Context
I have a method that takes a Pandas Series of categorial Data and returns it as an indexed version. However, I think my implementation is also modifying the given Series, not just returning a modified new Series. I also get the following Errors:
A value is trying to be set on a copy of a slice from a DataFrame. See the caveats in the documentation: https://pandas.pydata.org/pandas-docs/stable/user_guide/indexing.html#returning-a-view-versus-a-copy series[series == value] = index
SettingWithCopyWarning: modifications to a property of a datetimelike object are not supported and are discarded. Change values on the original. cacher_needs_updating = self._check_is_chained_assignment_possible()
Code
def categorials(series: pandas.Series) -> pandas.Series:
unique = series.unique()
for index, value in enumerate(unique):
series[series == value] = index
return series.astype(pandas.Int64Dtype())
Question
- How can I achieve my goal: This method should return the modified series without manipulating the original given series?

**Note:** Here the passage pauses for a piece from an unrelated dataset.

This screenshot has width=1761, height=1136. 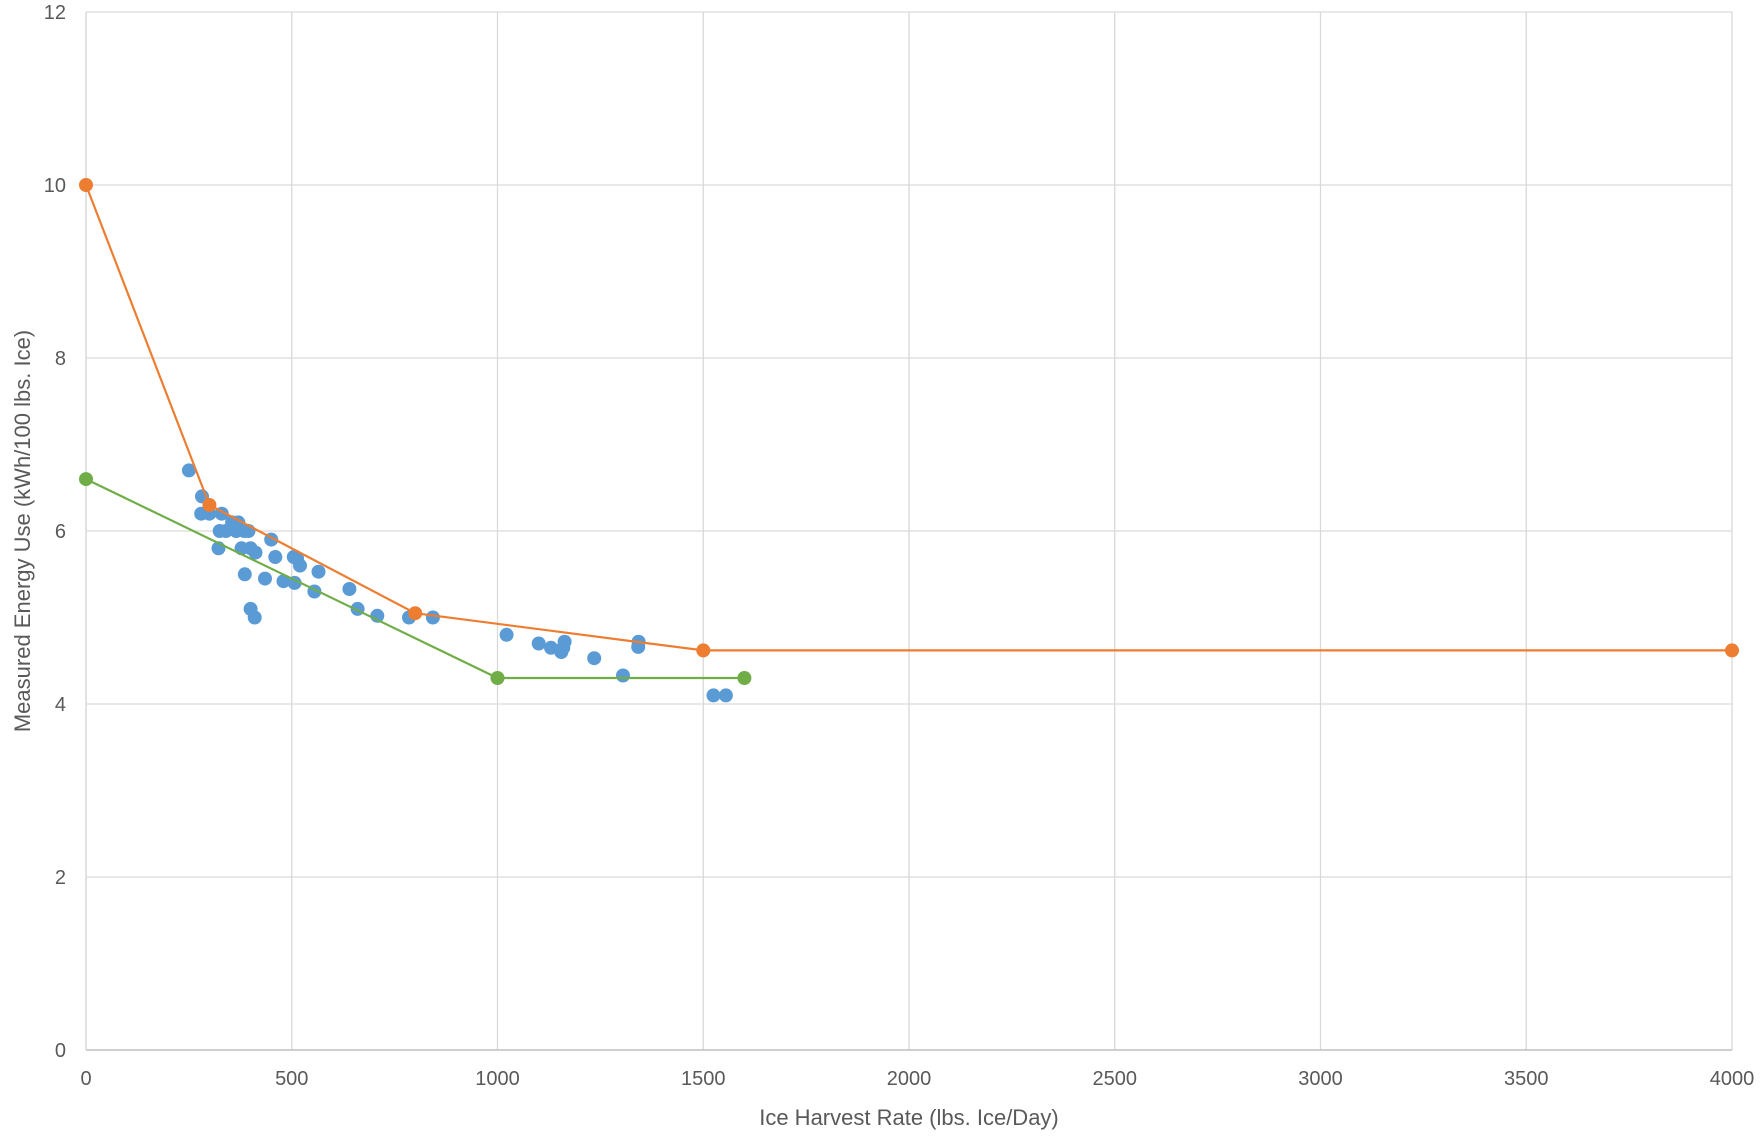 What do you see at coordinates (1732, 1079) in the screenshot?
I see `x-tick-label: 4000` at bounding box center [1732, 1079].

CodePudding user response:
You need to .copy()
the incoming argument. Normally, that warning wouldn't have appeared; we're at liberty to write to Series/DataFrames after all. However, in the code you didn't share, it seems the argument you're passing here was obtained as a subset of another Series/Frame (or maybe even itself). FYI, if you're planning to do modifications on a subset, better chain .copy()
at the end of initialization.
Anyway, back to the question, series = series.copy()
as the first line in the function should resolve the issue. However, your method is actually doing factorization, so
pd.Series(pd.factorize(series)[0], index=series.index)
is equivalent to what your function does, where since pd.factorize
returns a 2-tuple of (codes, uniques), we take the 0th one. Also it gives a NumPy array back, so we Series-ify it with the incoming index. Noting that, it does not attempt to modify the original Series, so no .copy
is needed for it.